The invention relates to an epoxy foam and a process for making the same. More particularly, this invention relates to a tailorable epoxy foam encapsulant formed using at least two resins and at least two curing agents.
In the fabrication of electronic devices and circuits, the electronic devices are protected from the adverse effects of the environment by filling the empty spaces between components on the device with a potting material that encapsulates these components. If the electronic device is used outdoors, such as in automotive, aircraft, marine, or building applications, the potting or encapsulant material must be stable enough to provide protection over extreme outdoor temperatures and humidity conditions, as well as mechanical stresses. Additionally, the encapsulant material can serve to isolate the protected devices from human intrusion. In some applications, future access to the device is desired and so the encapsulant must be capable of isolating the device for a period of time but must have mechanical and structural characteristics to allow subsequent removal of the encapsulant. Consequently, such encapsulants must possess suitable thermal, mechanical and electrical properties.

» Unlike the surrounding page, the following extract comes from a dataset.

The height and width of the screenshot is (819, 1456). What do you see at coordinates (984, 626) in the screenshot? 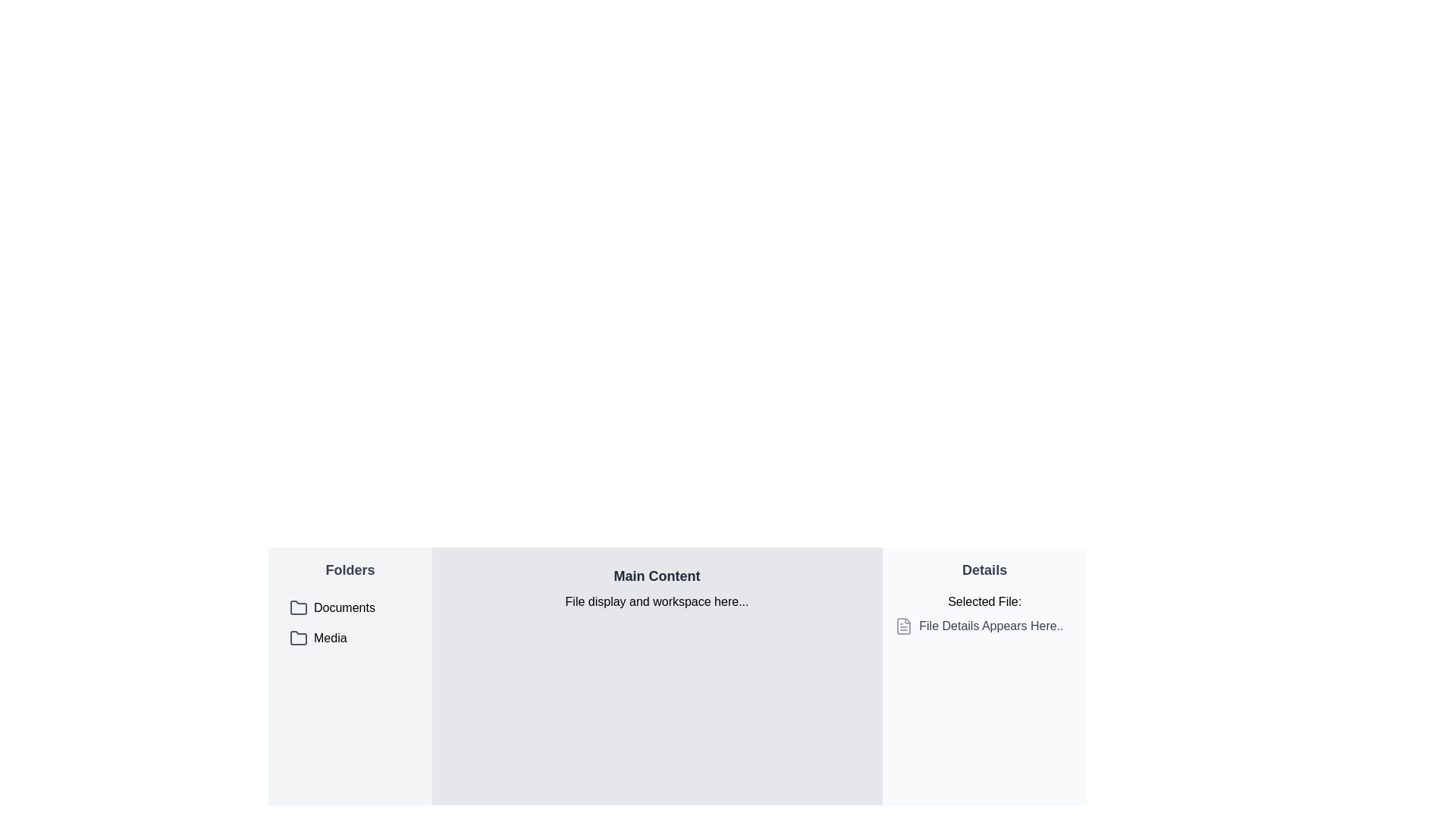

Epoxy compounds have been widely used as adhesives, encapsulants and coatings for a variety of applications. Epoxy compounds typically have good insulating properties and excellent adhesion, and are easy to process. However, flexibilized epoxies usually have poor thermal stability, hydrolytic stability and mechanical properties; and consequently, have not been used for elastomeric applications. Rather, polyurethane or silicone potting compositions have been used for these applications. However, polyurethanes are more difficult to process due to their tendency to foam when in contact with moisture-containing surfaces. Silicones have the disadvantage of being poor adhesives and are also mechanically weak and costly.
Epoxy foam encapsulants have a general composition that includes a resin, a curing agent, a surfactant, a blowing agent and a filler or nucleating agent. The resin, curing agent and surfactant, as well as the curing conditions, are chosen to yield a specific foam encapsulant structure. The mixture is cast into a mold and heated to form and cure the encapsulant.
Gormley et al. (U.S. Pat. No. 4,090,986, issued on May 23, 1978) describe an epoxy foam composition which uses a delta-1-tetrahydrophthalic anhydride epoxy resin with an amine curing agent to form a thermoset epoxy foam. Hermansen et al. (U.S. Pat. No. 5,457,165, issued on Oct. 10, 1995) note that there are various resins which may be used in forming an encapsulant; diglycidyl ethers are commonly used. Hermansen et al. also describe an encapsulant which uses two resins to tailor the property of the formed encapsulant to provide both dry heat and humid heat stability. The invention according to Hermansen et al. differs from other formed encapsulants in that the invention utilizes more than one resin to tailor specific properties of the encapsulant to achieve desired properties. Russick and Rand (Sandia National Laboratories Technical Report SAND98-2538, Albuquerque, N. Mex., December, 1998, incorporated by reference herein) describes a new epoxy foam encapsulant that utilizes multiple resins and curing agents to control the reactivity, exotherm, and pore size and therefore the mechanical, thermal, and electrical properties of the formed epoxy foam encapsulant. Such control allows for epoxy foams of larger volumes without excessive reactivity and exotherm which could lead to lowered pot life, premature curing prior to filling void volume, or burn out of the foam.
Useful would be a foam encapsulant without carcinogenic constituents that has tailorable mechanical, thermal, and electrical properties that allow encapsulation of a component such as electromechanical components or instrumentation that sufficiently isolates the material from the outside environment with adequate thermal/mechanical properties to allow removal so that the encapsulated component can be accessed.